Since power in the Middle East is – as a general principle – has always been autocratic and brutal, it usually needs justification. Even in their heyday, many of the Middle Eastern regimes, authoritarian, brutal and repressive as they happened to be, sought a moral reinforcement by religious institutions, somehow recognizing the deficit of legitimacy while having as their raison d’être only a poorly constructed and operated propaganda machines. Anwar Sadat, Hafez Assad and Saddam Hussein used symbols of Islam thus keeping the religious trend alive and ready to react – even against them – when the right time has come.

However, on a very popular level, little has been done to change the paradigm of power.

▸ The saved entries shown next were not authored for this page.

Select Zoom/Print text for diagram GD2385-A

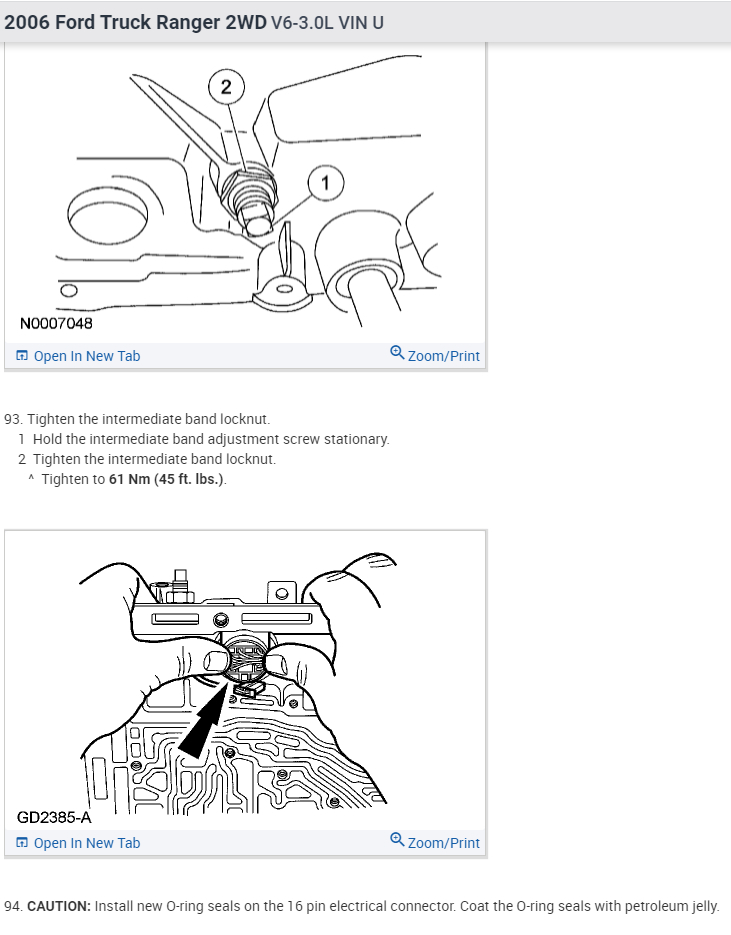click(444, 843)
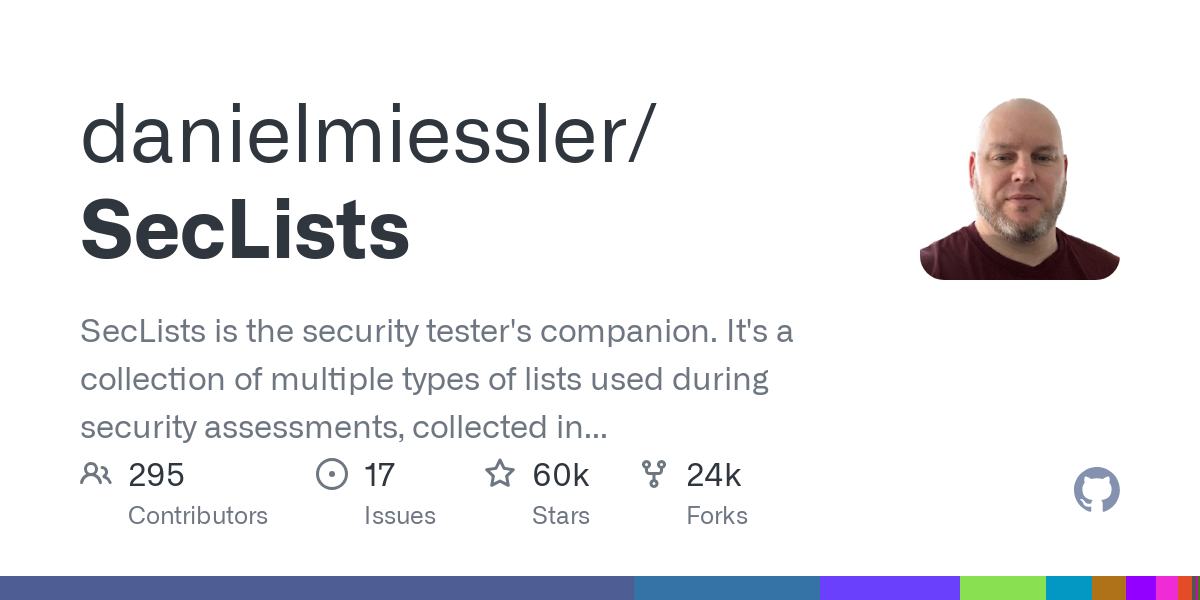Click the GitHub Octocat logo
The image size is (1200, 600).
point(1097,491)
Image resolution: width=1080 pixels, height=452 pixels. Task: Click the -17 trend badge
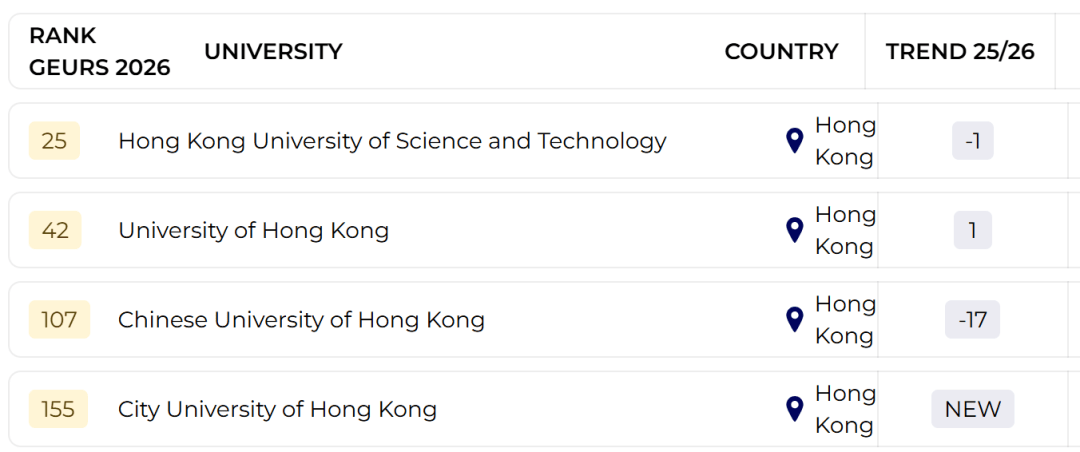coord(972,320)
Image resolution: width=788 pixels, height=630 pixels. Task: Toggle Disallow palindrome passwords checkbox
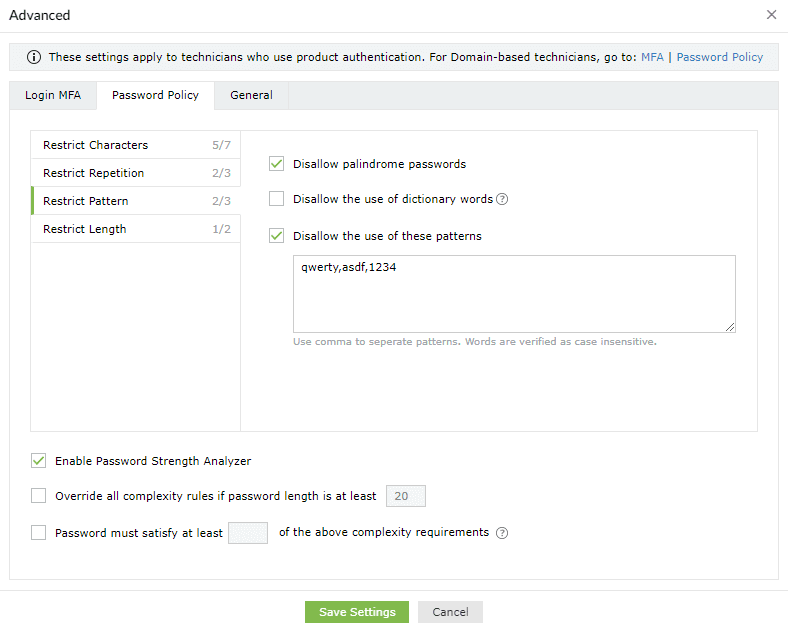[277, 164]
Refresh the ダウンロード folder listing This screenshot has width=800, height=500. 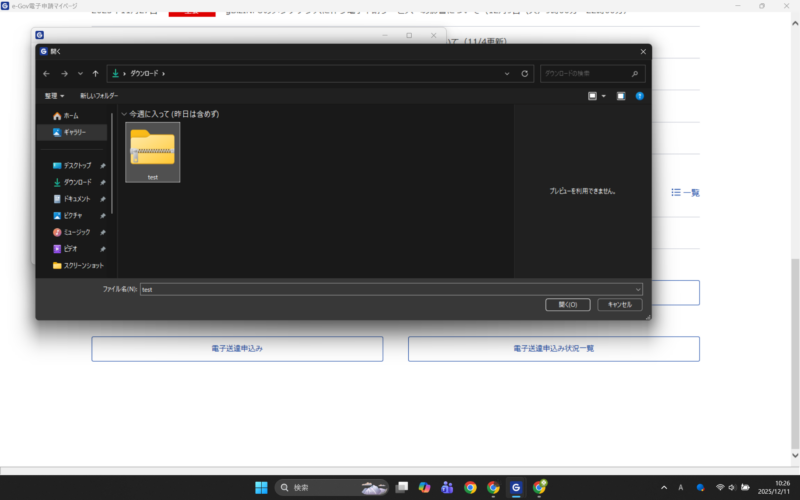[524, 74]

With no generational or sexual revolution, Middle Eastern societies will continue to be submissive, imitational, uncreative and more prone to be manipulated and driven by fears and obsessions.

***

The fact of the matter is that the Western world at the time being is completely aloof of different ideologies and grand narratives; our previous faith in progress, rationalism, and Enlightenment is gone with the wind but more problematic is that our conviction in inevitable victory of liberal democracy, in classical Fukuyamian sense, is also shaken.

As this sense is being opposed to the swirling pandemonium of the Middle Easter volcano – wars, destruction, fanaticism and waves of fleeing refugees, one understands that the linear aspiration toward “shining cites on the hills” is just an illusion.

With the two worlds, one bond to post modernism whilst the second badly dragged down to the swamp of medievalism, one asks him or herself where this interconnectivity may lead?

First, as condicio sine qua non, the Middle East needs security and political stability. Next step is to head toward construction of modern Middle Eastern states juxtaposed to patrimonial states.[ii] Whereas the modern state, in its public and political sphere, is run by citizens who take turns to exercise power, the patrimonial state is one of elites who deem the state as grandpa’s plantation, a cow you can milk as much as you want.

To reach to such point won’t be easy given also the multiple and diverging interests of many of the local factors. However, the Middle East now stands on a threshold and the clock is menacingly ticking – modernity or medievalism. Is such a transition possible?

[i]Hisham Melhem, “The Barbarians Within Our Gate”, Politico Magazine, September 18, 2014.